GREAT FALLS — A Washington man convicted by a federal jury of drug trafficking crimes for bringing methamphetamine and fentanyl to the Rocky Boy’s Indian Reservation for distribution was sentenced today to 10 years and eight months in prison, to be followed by five years of supervised release, U.S. Attorney Jesse Laslovich said.
A jury on Aug. 17 found Aaron Ramirez Espinoza, 37, of Yakima, Washington, guilty of conspiracy to distribute and to possess with intent to distribute controlled substances and possession with intent to distribute controlled substances,
Chief U.S. District Judge Brian M. Morris presided.
In court documents and at trial, the government alleged that in May 2021, law enforcement seized fentanyl pills from a witness, who identified his suppliers as a group of men from Yakima.
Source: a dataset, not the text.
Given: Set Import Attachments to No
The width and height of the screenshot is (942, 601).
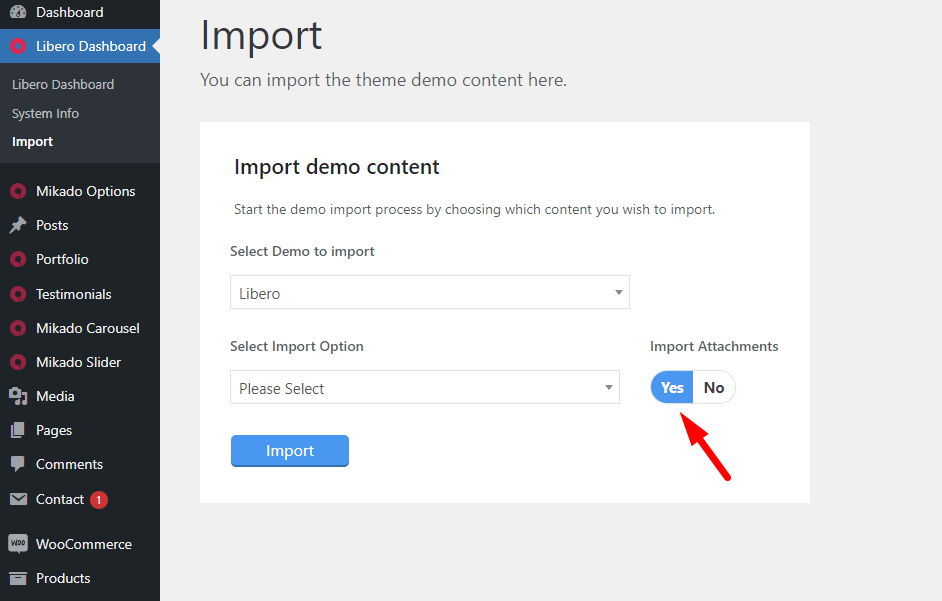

The investigation led to Espinoza being identified as a member of this group. Law enforcement further learned that Espinoza was bringing drugs to Montana, and the Rocky Boy’s Indian Reservation in particular, for distribution, and that he had made repeated drug runs to Montana for more than a year. On May 12, 2022, officers arrested Espinoza at a Great Falls business’ gas station and found in his jacket pocket a pouch containing a bag of meth and two bags of fentanyl pills. Espinoza later said he had been going to meet someone at the business but that they never showed up and that he was “trying to make a living.”
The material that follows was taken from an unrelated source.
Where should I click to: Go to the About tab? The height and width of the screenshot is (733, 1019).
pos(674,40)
Assistant U.S. Attorney Ethan R. Plaut prosecuted the case, which was investigated by the FBI, Russell Country Drug Task Force and Great Falls Police Department.
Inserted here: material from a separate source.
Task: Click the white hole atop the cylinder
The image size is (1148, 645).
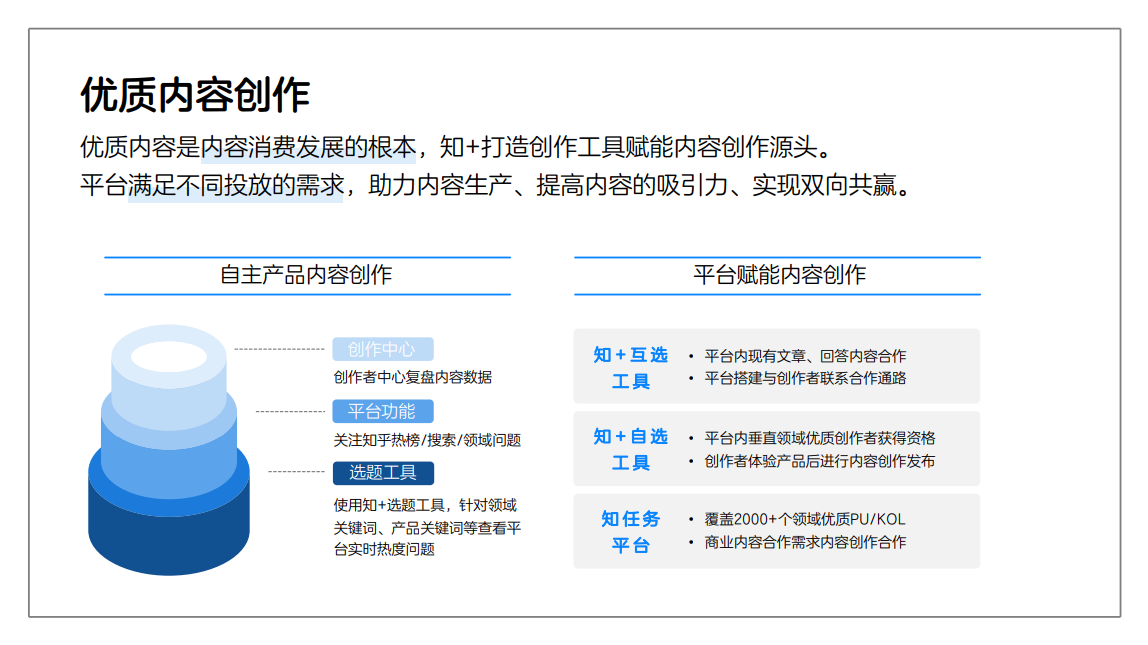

This case is part of Project Safe Neighborhoods (PSN), a program bringing together all levels of law enforcement and the communities they serve to reduce violent crime and gun violence, and to make our neighborhoods safer for everyone. On May 26, 2021, the Department launched a violent crime reduction strategy strengthening PSN based on these core principles: fostering trust and legitimacy in our communities, supporting community-based organizations that help prevent violence from occurring in the first place, setting focused and strategic enforcement priorities, and measuring the results.